Simply put, sense impressions describe a person, place, or thing. They can also clarify a psychological or physical state. They may make use of metaphor or simile.
We tend to write about the senses we cannot help but use, if our eyes and ears are intact: sight and sound. But taste, texture, and smell are just as important to include. Because I notice this common weakness in my writing, I don’t focus on including them in the first draft, but in succeeding drafts, I work to layer in taste, texture, and smell—although not necessarily all at the same time.
Including the senses adds verisimilitude to our work—they take our reader right there. Every person will interpret the words on the page differently, and that’s fine—readers are building their own fictional impressions and world based on the words we craft.

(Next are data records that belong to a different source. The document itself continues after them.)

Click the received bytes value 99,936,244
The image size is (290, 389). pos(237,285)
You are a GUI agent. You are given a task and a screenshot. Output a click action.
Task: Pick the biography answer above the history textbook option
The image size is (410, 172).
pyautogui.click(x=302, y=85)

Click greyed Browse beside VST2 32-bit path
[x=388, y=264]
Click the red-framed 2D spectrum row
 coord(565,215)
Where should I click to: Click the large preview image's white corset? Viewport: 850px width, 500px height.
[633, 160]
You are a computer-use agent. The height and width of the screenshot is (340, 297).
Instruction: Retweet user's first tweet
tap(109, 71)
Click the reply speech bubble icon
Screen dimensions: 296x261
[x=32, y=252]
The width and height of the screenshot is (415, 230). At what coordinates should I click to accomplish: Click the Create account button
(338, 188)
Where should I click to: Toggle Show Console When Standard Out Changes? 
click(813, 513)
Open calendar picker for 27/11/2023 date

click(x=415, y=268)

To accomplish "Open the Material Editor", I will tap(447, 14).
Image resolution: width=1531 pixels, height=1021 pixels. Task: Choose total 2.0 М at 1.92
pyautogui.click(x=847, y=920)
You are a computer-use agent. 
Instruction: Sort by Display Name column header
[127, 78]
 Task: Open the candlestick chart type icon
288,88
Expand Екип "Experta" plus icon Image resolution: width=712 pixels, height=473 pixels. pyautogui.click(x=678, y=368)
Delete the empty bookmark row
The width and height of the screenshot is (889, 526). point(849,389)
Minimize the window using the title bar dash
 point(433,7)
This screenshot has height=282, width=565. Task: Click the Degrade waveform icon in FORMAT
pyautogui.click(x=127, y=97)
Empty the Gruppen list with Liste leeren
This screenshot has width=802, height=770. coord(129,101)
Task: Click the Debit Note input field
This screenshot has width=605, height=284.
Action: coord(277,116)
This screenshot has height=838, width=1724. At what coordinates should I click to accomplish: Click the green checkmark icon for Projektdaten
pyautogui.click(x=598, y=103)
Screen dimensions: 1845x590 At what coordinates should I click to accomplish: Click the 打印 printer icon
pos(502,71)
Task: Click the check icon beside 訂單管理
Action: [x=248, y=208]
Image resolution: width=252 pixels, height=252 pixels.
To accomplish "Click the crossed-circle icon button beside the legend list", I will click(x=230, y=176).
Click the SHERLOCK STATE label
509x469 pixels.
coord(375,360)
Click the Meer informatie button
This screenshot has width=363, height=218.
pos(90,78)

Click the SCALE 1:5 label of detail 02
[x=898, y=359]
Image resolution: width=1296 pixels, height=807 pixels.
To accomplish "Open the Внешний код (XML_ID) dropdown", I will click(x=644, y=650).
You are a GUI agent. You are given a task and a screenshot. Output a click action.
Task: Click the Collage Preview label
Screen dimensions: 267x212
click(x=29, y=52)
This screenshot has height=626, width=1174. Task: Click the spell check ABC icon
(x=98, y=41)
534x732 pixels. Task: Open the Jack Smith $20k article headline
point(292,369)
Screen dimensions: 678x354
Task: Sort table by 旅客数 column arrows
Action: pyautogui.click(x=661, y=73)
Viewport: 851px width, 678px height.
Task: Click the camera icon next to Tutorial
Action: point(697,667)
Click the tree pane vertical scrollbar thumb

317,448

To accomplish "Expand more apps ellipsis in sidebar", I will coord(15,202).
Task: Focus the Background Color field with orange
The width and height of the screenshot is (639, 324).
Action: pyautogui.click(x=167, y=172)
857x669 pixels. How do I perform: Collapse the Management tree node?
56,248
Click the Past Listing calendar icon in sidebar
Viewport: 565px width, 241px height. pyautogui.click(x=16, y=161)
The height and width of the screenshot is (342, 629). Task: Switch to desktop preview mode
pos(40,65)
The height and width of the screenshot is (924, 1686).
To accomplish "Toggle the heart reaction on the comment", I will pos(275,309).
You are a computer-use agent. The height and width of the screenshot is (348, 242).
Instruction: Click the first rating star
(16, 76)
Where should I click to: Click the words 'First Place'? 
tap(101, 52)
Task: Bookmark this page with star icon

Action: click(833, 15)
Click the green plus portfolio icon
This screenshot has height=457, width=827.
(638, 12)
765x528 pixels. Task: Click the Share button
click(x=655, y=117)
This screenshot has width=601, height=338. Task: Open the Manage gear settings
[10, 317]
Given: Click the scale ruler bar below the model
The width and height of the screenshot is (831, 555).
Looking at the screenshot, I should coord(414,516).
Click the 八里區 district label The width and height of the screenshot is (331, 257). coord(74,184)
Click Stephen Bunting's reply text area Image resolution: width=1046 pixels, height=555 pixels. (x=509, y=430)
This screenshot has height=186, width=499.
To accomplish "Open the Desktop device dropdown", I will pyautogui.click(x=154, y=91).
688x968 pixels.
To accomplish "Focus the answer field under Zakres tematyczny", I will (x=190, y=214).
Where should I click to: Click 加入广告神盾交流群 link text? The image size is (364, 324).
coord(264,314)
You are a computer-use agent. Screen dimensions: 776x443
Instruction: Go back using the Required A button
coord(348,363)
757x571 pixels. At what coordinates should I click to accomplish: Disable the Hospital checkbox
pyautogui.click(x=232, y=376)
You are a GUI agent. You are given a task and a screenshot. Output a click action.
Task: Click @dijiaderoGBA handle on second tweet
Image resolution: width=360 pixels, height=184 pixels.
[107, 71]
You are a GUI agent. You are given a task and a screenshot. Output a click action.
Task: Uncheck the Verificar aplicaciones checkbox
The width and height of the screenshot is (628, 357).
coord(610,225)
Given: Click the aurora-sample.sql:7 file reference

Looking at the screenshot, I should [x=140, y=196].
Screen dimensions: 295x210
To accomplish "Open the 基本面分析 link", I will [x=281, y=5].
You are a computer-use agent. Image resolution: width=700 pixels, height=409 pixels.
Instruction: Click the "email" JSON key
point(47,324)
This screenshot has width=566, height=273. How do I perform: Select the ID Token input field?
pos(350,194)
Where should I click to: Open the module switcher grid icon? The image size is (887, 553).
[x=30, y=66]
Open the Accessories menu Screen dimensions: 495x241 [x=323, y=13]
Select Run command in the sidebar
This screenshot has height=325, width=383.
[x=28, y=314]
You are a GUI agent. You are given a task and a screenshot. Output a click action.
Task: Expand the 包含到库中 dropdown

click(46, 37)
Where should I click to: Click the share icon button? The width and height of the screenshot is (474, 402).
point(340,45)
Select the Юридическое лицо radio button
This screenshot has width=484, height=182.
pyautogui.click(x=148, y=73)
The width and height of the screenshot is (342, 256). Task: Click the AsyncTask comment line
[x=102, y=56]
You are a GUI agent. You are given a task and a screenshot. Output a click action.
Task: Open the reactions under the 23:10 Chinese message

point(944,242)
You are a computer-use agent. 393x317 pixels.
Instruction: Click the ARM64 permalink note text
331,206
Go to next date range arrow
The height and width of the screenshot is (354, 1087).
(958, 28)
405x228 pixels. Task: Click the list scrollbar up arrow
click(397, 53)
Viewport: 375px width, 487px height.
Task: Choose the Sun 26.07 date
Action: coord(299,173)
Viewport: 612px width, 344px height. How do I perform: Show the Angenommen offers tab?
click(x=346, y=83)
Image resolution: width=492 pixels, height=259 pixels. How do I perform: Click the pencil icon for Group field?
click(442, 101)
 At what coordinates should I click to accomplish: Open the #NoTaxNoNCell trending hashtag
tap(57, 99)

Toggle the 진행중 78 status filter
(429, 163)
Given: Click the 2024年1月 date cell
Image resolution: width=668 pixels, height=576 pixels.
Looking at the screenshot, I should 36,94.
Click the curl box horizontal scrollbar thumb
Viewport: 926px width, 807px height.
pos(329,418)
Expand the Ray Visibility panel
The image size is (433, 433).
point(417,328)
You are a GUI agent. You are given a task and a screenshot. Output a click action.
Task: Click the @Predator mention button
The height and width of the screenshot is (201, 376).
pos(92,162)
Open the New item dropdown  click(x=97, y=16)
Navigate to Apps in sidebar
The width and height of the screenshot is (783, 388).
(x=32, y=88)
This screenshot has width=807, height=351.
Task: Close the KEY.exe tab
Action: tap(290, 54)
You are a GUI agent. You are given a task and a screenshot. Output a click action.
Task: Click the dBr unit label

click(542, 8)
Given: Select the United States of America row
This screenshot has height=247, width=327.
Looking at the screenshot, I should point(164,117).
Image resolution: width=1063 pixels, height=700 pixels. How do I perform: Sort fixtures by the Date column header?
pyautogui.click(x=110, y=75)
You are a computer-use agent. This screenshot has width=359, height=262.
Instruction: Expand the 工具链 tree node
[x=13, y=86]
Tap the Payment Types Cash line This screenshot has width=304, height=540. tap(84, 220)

“He did not answer, of course, because he was dead, was now fine, silvery dust in the dark bronze urn I had chosen, nestled between piles of books and old Silas’s basket, which was lined with the rotting old sweater Silas guarded fiercely. It smelled of salt and pine and wood smoke and now, of course Silas.” [her cat]
This paragraph is from the prologue of Anne Rivers Siddons novel, Off Season. She is one of my favorite contemporary authors because her writing uses place as a character, word painting with the senses to carry us right there. This is the first taste of her Maine that we get, offered in the smells: “salt and pine and work smoke.” And we are introduced to her dead husband, Cam, “now fine, silvery dust in the dark bronze urn I had chosen.” (Smells and textures)
And later, in the same prologue: “…and look down from the top of the piled-stone seawall and watch the bay playing about the rocks, creaming and swelling and falling, glittering far to the west where the afternoon sun was lowering. I would smell the clean, fishy, kelpy sun-on-dried-rocks smell, and I would hear the sea breathe.” Siddons has me. I’m fully captured in her fictional world. (Sights and smells and sounds—and I can taste that fishy smell, too.)
Give the most sensory attention to the important characters and places—it helps guide the reader in understanding what’s important.
One can be lush and still spare. Allow the reader spaces to create for themselves within your work—don’t do it all for them. They will appreciate this.